The document uses two reference scenarios: one with intermediate-to-high emissions, consistent with global warming of more than 2C by 2050 compared to pre-industrial levels, and one with moderate emissions closer to current climate policy trajectories.
"The comparison between these two scenarios has fundamental educational value: it highlights that the decisions made in the coming years regarding energy transition, urban planning and industrial regulation will have direct and quantifiable consequences for heat-related mortality in Spain in 2030 or 2050," the study says.
Malaga recorded 14 deaths attributable to the heat between 15 May and 8 July 2026, in what has been one of the worst starts to summer in the province, according to the daily mortality monitoring system for all causes (MoMo)
"Spain is not only warming up, it is doing so at a particularly rapid rate," the report's authors warn. Heatwaves will become longer, more intense and more frequent: instead of two or three episodes per year in 2030, some models point to between five and eight episodes by 2050 in the high-emissions scenario.
To combat this, it is necessary to incorporate heat risk as "a permanent element of planning and not as a seasonal addition". The report calls for adapting hospitals, primary care, emergency services and alert systems, because extreme heat will become a structural phenomenon.
All of this is based on the assumption that "extreme heat is not an exception but a seasonal norm that will last for months, not days".
From a health perspective, extreme heat impacts people's well-being in multiple ways. "Its effects unfold along a continuum that includes increased mortality and morbidity from cardiovascular, respiratory and renal causes, deterioration of mental health, complications during pregnancy and the geographic spread of vector-borne diseases previously unknown in our environment," the study explains.
Vector-borne diseases are those of mosquitoes capable of transmitting tropical diseases.
Mortality rates
Each 1C increase in ambient temperature is associated with a 35% increase in heat-related mortality.

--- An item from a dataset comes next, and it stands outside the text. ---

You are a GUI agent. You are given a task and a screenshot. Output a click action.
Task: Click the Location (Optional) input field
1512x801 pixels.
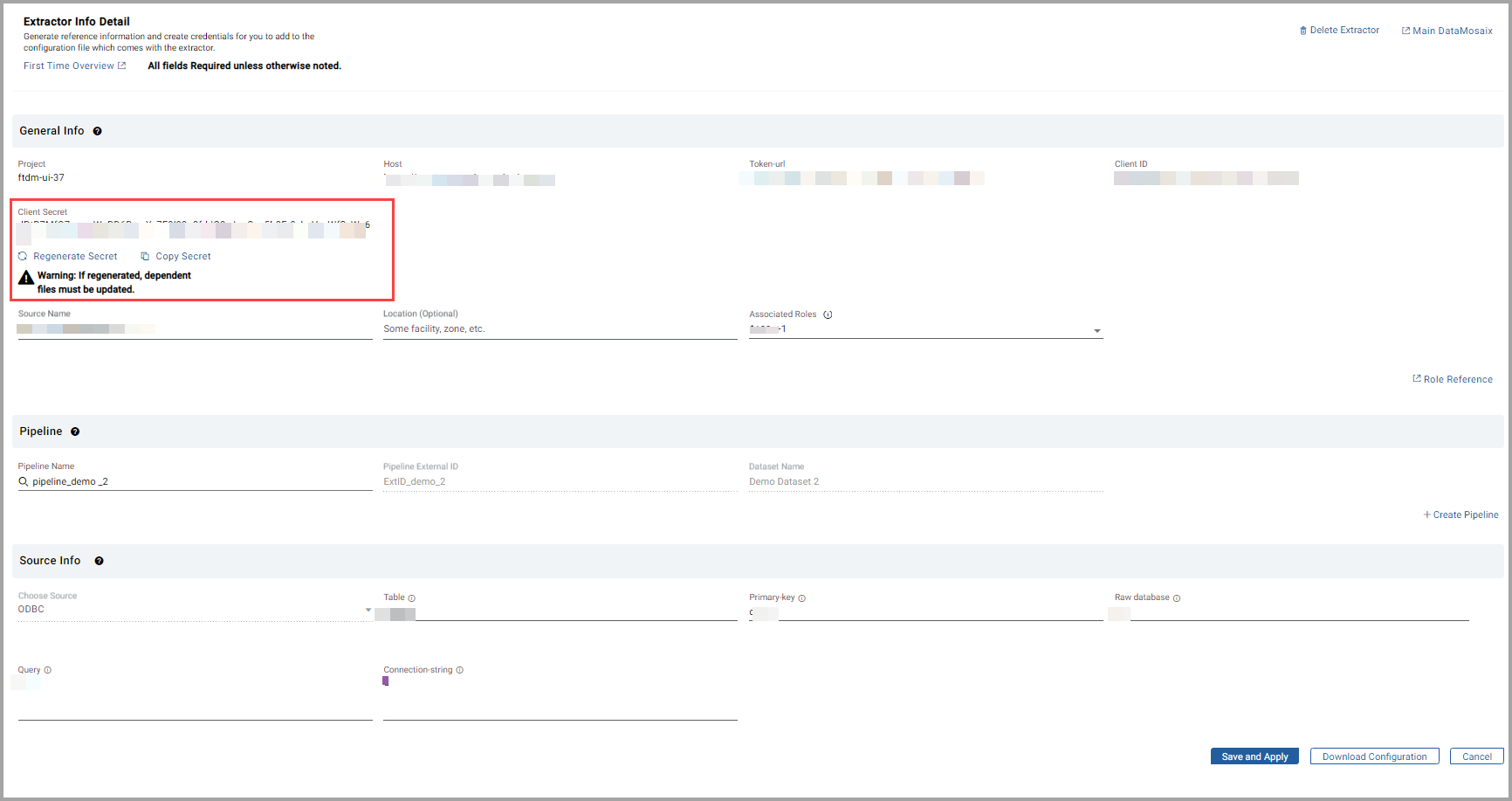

Anxiety rises by 43%, depression by 26%, the risk of suicide increases by 1.5-1.7% for each additional degree and psychiatric hospitalisations increase by 9.7% during heat waves.
There is a greater risk of premature birth, low birth weight or stillbirth. Furthermore, the risk of malaria and chikungunya cases increases.
Most deaths are not caused by the heatwaves themselves, but rather by the exacerbation of serious or chronic illnesses. The elderly are a particularly vulnerable group.
The report points out that beyond classic heat stroke and non-exertional heat stroke, which occurs "relatively infrequently", most deaths associated with high temperatures "occur due to the aggravation of pre-existing pathologies, which contributes to making extreme heat invisible as a health risk".
Risk to the healthcare system
This poses a risk to the healthcare system: paediatric visits for fever are up and hospitalisations in extreme episodes are up by 13.5%; hospital cooling is a challenge; drugs are less effective above 25C; computer and laboratory equipment failures may occur and there is a risk of overload due to a collapse in the air conditioning.
According to the report, 96.5% of Spanish healthcare workers describe working during heatwaves as exhausting. The increased admissions during these periods reduce the operational capacity of healthcare facilities, especially in hospitals with high baseline occupancy, the report states.
Managing bed availability may require extraordinary measures such as rescheduling non-urgent procedures, expediting hospital discharges or reorganising care pathways.
A critical aspect of the 2030 projections, the study says, is the increase in minimum nighttime temperatures. "Tropical nights" could increase by around 20 in the intermediate scenario and by nearly 30 in the high-emissions scenario, "significantly compromising the human body's ability to recover from daytime heat stress".